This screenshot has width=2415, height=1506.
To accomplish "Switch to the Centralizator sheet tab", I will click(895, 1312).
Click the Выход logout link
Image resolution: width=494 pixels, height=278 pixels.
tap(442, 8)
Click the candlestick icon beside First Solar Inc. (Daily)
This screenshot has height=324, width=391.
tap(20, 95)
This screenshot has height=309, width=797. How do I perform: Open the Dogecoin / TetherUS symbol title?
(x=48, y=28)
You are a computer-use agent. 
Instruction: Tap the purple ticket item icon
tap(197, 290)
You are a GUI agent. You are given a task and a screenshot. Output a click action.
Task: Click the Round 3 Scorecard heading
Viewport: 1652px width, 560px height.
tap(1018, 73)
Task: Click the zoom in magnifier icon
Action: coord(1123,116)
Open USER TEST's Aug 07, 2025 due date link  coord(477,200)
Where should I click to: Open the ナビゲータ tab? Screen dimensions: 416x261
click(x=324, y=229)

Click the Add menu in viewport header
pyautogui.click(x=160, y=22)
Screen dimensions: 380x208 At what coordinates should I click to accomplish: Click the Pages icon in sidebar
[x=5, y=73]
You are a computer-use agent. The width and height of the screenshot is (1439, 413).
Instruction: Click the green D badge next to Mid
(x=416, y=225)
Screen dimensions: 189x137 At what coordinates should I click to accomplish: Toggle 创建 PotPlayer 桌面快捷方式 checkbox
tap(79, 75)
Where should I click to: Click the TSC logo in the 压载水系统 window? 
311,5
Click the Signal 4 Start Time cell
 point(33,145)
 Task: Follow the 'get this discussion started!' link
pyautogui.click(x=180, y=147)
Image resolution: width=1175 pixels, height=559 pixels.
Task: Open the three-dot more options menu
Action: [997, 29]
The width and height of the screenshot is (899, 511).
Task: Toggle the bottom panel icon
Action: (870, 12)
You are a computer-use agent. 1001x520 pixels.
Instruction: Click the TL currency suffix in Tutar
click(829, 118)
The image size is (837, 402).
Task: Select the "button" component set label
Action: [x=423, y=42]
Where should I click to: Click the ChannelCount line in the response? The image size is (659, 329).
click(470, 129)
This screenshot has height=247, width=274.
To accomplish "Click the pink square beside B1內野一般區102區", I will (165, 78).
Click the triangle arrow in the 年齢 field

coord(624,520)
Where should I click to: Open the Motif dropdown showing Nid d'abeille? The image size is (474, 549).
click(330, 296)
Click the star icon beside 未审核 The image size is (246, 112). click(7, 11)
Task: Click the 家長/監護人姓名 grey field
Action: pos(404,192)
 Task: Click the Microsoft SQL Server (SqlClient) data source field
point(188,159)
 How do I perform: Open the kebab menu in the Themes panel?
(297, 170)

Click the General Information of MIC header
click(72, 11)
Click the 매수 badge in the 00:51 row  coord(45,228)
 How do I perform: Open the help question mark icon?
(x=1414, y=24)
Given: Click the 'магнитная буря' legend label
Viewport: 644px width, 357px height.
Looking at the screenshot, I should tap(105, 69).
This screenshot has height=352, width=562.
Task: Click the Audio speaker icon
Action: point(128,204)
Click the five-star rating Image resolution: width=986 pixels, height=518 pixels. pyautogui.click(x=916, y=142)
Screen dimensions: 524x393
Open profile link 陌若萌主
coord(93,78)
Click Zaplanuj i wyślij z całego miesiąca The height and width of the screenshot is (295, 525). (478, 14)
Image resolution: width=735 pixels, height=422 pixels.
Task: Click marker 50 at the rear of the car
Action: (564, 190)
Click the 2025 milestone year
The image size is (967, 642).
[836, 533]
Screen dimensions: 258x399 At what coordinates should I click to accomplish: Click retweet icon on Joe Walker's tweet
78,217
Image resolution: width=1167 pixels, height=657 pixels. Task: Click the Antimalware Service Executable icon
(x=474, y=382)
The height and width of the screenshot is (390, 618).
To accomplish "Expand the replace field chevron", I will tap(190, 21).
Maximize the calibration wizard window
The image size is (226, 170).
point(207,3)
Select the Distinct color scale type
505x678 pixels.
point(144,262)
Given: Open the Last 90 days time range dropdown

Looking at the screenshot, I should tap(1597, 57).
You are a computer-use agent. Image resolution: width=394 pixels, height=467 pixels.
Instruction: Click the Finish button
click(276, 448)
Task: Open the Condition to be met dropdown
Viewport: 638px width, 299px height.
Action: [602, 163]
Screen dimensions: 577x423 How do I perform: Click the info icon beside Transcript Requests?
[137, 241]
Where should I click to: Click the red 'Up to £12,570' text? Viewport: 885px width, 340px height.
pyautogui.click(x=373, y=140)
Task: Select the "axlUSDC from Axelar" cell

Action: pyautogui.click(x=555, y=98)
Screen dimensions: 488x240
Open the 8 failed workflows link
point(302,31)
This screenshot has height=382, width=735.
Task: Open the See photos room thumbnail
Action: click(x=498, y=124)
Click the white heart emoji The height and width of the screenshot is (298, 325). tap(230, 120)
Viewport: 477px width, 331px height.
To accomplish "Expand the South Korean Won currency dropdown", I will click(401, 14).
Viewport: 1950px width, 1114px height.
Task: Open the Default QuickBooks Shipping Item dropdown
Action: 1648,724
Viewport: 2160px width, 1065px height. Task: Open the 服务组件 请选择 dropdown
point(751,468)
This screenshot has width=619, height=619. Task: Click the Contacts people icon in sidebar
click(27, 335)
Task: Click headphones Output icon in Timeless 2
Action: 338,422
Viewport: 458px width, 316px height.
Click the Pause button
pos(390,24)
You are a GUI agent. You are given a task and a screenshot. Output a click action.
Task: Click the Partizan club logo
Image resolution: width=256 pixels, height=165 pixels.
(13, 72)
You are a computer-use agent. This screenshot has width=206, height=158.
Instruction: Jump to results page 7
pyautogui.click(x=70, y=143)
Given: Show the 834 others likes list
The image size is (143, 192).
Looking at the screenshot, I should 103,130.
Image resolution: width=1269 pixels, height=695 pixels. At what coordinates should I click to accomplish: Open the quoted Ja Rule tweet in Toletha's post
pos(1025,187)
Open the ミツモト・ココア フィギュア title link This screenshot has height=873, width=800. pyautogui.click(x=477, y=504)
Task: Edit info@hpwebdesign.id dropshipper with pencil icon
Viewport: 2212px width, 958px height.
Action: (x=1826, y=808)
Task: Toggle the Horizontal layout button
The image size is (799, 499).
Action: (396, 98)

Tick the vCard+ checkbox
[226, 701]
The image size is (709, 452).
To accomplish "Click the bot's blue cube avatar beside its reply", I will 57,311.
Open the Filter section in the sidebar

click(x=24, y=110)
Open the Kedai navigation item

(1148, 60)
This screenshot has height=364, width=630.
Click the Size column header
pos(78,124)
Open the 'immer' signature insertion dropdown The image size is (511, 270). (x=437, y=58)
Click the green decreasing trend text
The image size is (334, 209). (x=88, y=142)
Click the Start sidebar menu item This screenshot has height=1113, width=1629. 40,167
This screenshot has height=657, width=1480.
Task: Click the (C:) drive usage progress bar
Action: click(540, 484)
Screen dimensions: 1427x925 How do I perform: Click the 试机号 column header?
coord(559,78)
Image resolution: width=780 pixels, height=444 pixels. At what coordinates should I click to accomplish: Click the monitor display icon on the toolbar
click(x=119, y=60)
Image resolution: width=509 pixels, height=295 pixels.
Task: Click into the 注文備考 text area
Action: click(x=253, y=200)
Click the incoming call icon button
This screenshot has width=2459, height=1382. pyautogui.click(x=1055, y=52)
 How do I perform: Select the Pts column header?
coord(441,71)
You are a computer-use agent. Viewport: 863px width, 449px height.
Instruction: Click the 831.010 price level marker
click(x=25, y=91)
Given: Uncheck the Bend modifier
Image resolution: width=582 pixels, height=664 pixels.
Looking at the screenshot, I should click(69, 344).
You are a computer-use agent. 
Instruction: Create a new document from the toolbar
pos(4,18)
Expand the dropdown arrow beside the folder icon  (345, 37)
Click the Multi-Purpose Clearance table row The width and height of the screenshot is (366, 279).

* **Short exercise**
Copy the lines exactly as they are, starting with the line that contains "Click the Signal 4 Start Time cell" and going on through the line that contains "(x=1414, y=24)".

* **Reply to the task**
Click the Signal 4 Start Time cell
 point(33,145)
 Task: Follow the 'get this discussion started!' link
pyautogui.click(x=180, y=147)
Image resolution: width=1175 pixels, height=559 pixels.
Task: Open the three-dot more options menu
Action: [997, 29]
The width and height of the screenshot is (899, 511).
Task: Toggle the bottom panel icon
Action: (870, 12)
You are a computer-use agent. 1001x520 pixels.
Instruction: Click the TL currency suffix in Tutar
click(829, 118)
The image size is (837, 402).
Task: Select the "button" component set label
Action: [x=423, y=42]
Where should I click to: Click the ChannelCount line in the response? The image size is (659, 329).
click(470, 129)
This screenshot has height=247, width=274.
To accomplish "Click the pink square beside B1內野一般區102區", I will (165, 78).
Click the triangle arrow in the 年齢 field

coord(624,520)
Where should I click to: Open the Motif dropdown showing Nid d'abeille? The image size is (474, 549).
click(330, 296)
Click the star icon beside 未审核 The image size is (246, 112). click(7, 11)
Task: Click the 家長/監護人姓名 grey field
Action: pos(404,192)
 Task: Click the Microsoft SQL Server (SqlClient) data source field
point(188,159)
 How do I perform: Open the kebab menu in the Themes panel?
(297, 170)

Click the General Information of MIC header
click(72, 11)
Click the 매수 badge in the 00:51 row  coord(45,228)
 How do I perform: Open the help question mark icon?
(x=1414, y=24)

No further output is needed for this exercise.